This is a strong signal: no single option dominates when confidence is heavily weighted.
Material C (Nylon) dominates in cost and lead time, with major advantages over both A and B.
It underperforms in confidence. But even with confidence weighted ×2, the cost and lead time advantages of Nylon are substantial and real.
Expected Value: Should we do additional testing?
Now that we’re leaning toward choosing Nylon to minimize our project risks of costs and lead times, we’re setting our confidence boost to 60% (up from our original 40%). It’s not as high a bump in confidence as the other materials.
What if we could have the best of both worlds: minimize project risk WHILE ALSO bumping our performance confidence?
What if we invest $50K to raise Nylon’s confidence to 75%? Let’s use Expected Value to help us with this situation.
Expected Value measures the average outcome you can expect from a decision, factoring in both the likelihood and impact of success and failure, helping you choose the option with the highest net benefit.
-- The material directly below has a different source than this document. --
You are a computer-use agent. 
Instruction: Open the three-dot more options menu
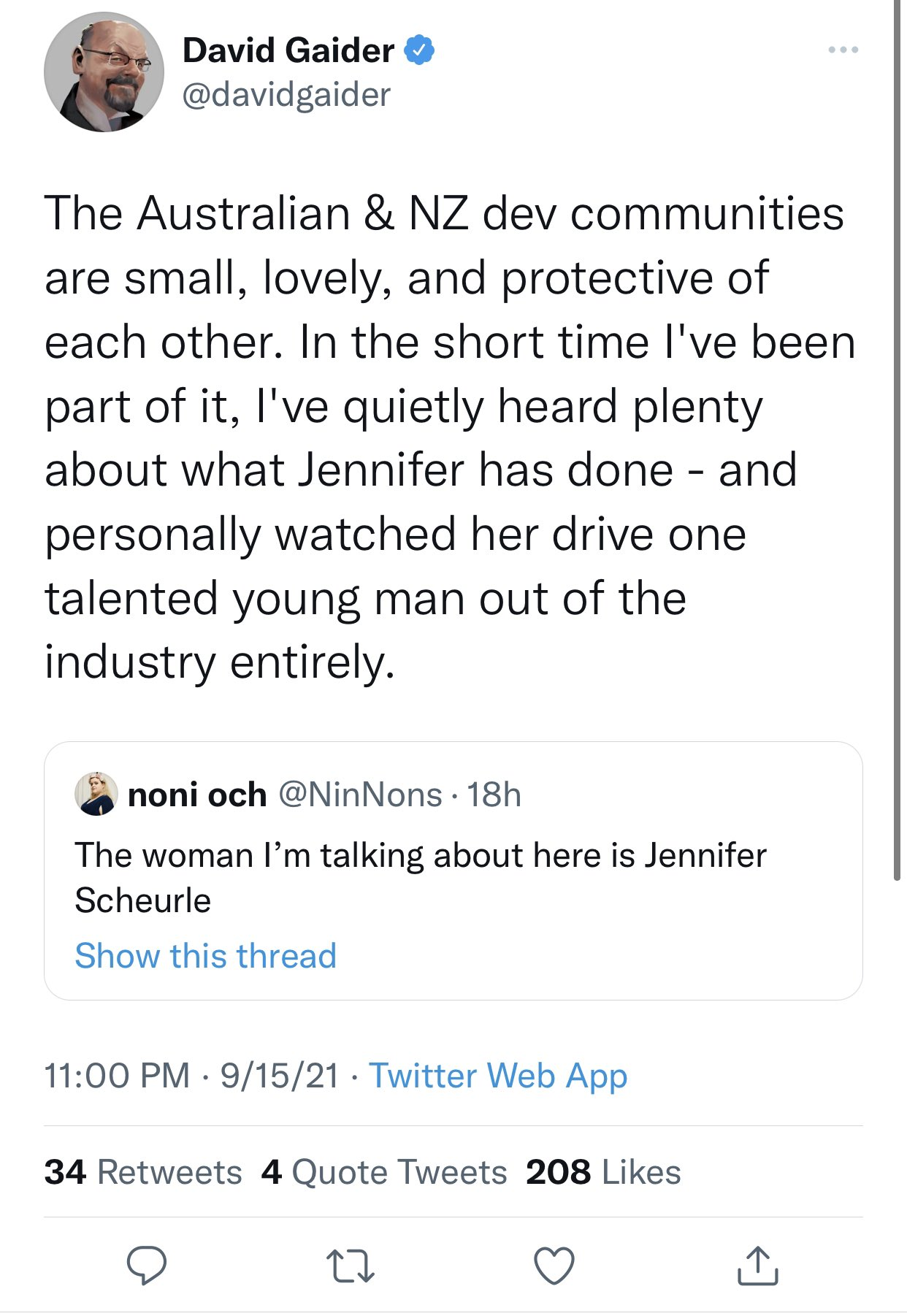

It’s a decision-making metric that calculates the net benefit or loss of a choice by combining the probability of success with its upside value and subtracting the probability of failure multiplied by its downside cost.
The formula: Expected Value = (Probability of Success × Value if Successful) - (Probability of Failure × Cost if Failed)
Specifically, for this material selection decision:
Success is defined as the mold or product working as intended, adding $500K in value (e.g., through reduced costs, faster time to market, or revenue).
Failure is defined as the mold or product not meeting requirements, incurring a $165K cost (e.g., rework, delays, lost opportunity).
Probability of success is based on updated confidence levels (e.g., 75% after Phase 2 testing, 60% for Nylon).
Probability of failure is simply 1 minus the probability of success.
Expected Value if we proceed with Nylon (60% confidence):
EV = (Probability of Success × Upside) - (Probability of Failure × Downside)
EV = (0.60 × $500K) - (0.40 × $165K)
EV = $300K - $66K = $234K
Optional: What if we invest $50K to raise Nylon’s confidence to 75%?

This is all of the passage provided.